Im deutschen Verblödungs-TV laufen Kochsendungen am laufenden Band, ob Lanz kocht oder sich einer Sass wünscht, in Polettos Kochschule wird gekocht auf Lichter, Lafer, lecker komm raus.
Doch nun kommt etwas neues, nein, nicht im TV, sondern aus dem Lande der unbegrenten Beklopptheit. Da wollen doch allen Ernstes Bescheuerte US-Forscher den weltweit ersten Schinken aus der Retorte im Herbst der breiten Öffentlichkeit servieren.

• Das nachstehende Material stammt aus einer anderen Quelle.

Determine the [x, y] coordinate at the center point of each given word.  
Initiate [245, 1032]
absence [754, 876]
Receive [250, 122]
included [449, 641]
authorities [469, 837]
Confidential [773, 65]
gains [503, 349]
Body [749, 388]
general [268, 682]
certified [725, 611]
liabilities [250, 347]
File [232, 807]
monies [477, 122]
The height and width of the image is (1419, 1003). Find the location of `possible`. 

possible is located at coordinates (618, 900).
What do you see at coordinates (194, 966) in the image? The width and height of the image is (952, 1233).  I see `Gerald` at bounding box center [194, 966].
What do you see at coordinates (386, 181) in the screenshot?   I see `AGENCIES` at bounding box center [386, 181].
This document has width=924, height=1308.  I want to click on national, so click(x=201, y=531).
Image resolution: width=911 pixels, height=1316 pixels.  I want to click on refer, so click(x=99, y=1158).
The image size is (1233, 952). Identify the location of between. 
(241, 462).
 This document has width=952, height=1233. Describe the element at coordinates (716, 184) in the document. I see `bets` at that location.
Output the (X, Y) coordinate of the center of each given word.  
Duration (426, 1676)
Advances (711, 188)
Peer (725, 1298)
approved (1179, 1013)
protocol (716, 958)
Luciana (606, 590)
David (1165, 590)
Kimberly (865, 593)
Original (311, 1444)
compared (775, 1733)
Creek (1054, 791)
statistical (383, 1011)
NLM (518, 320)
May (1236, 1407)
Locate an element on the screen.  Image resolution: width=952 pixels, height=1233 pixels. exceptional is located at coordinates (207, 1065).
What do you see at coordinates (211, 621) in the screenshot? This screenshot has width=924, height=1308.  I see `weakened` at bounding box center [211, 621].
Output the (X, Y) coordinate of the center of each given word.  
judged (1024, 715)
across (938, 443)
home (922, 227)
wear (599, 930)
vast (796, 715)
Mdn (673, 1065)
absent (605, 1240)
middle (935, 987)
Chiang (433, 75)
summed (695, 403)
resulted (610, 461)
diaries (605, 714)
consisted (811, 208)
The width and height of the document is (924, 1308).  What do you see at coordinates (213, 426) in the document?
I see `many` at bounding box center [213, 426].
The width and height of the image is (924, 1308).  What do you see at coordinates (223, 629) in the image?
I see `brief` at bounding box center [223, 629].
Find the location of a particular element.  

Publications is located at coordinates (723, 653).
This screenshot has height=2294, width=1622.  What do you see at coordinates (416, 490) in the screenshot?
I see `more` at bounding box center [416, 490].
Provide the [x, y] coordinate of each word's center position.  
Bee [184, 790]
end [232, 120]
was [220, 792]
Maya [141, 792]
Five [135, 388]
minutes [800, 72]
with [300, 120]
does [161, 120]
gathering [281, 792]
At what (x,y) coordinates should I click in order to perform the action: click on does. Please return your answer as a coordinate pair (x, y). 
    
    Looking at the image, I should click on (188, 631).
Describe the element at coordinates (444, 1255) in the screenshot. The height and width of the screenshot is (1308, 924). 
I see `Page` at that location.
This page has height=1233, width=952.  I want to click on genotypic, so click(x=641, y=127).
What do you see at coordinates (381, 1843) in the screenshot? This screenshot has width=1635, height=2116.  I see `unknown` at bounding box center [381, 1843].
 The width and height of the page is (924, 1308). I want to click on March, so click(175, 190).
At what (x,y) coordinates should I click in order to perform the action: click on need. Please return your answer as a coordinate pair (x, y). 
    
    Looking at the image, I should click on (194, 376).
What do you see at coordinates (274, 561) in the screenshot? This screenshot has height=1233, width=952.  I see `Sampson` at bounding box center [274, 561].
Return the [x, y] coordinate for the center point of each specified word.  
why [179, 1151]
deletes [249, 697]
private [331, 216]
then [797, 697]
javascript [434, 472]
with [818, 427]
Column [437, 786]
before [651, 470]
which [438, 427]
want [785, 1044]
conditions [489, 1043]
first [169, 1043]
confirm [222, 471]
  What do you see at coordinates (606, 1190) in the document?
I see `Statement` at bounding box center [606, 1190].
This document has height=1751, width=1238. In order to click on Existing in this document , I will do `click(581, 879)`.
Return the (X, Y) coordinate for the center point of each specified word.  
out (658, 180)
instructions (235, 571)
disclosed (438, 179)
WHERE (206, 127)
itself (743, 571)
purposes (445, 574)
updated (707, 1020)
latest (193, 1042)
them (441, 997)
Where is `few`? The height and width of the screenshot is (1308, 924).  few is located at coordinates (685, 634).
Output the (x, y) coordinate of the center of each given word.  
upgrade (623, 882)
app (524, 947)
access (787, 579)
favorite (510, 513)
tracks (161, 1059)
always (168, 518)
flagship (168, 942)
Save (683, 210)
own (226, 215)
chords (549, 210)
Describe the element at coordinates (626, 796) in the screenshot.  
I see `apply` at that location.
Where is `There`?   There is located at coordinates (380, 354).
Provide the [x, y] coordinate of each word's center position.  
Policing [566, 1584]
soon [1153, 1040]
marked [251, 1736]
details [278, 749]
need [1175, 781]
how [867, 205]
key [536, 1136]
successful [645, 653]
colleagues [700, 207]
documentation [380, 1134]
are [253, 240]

Vom 31.August bis zum 2. September veranstaltet die European Science Foundation im schwedischen Göteborg einen Workshop zum Thema „Invitro-Fleisch“, und der US-amerikanische Mediziner und Bio-Designer Vladimir Mironov wird dabei den Teilnehmern ein paar Stücke seines Retortenschinkens kredenzen. Gezeugt aus den embryonalen Muskelzellen eines Truthahns, in Form gebracht mit Rinderserum und genährt mit Chitosan, dem Schalenextrakt von Krustentieren. Ein echtes Laborprodukt eben.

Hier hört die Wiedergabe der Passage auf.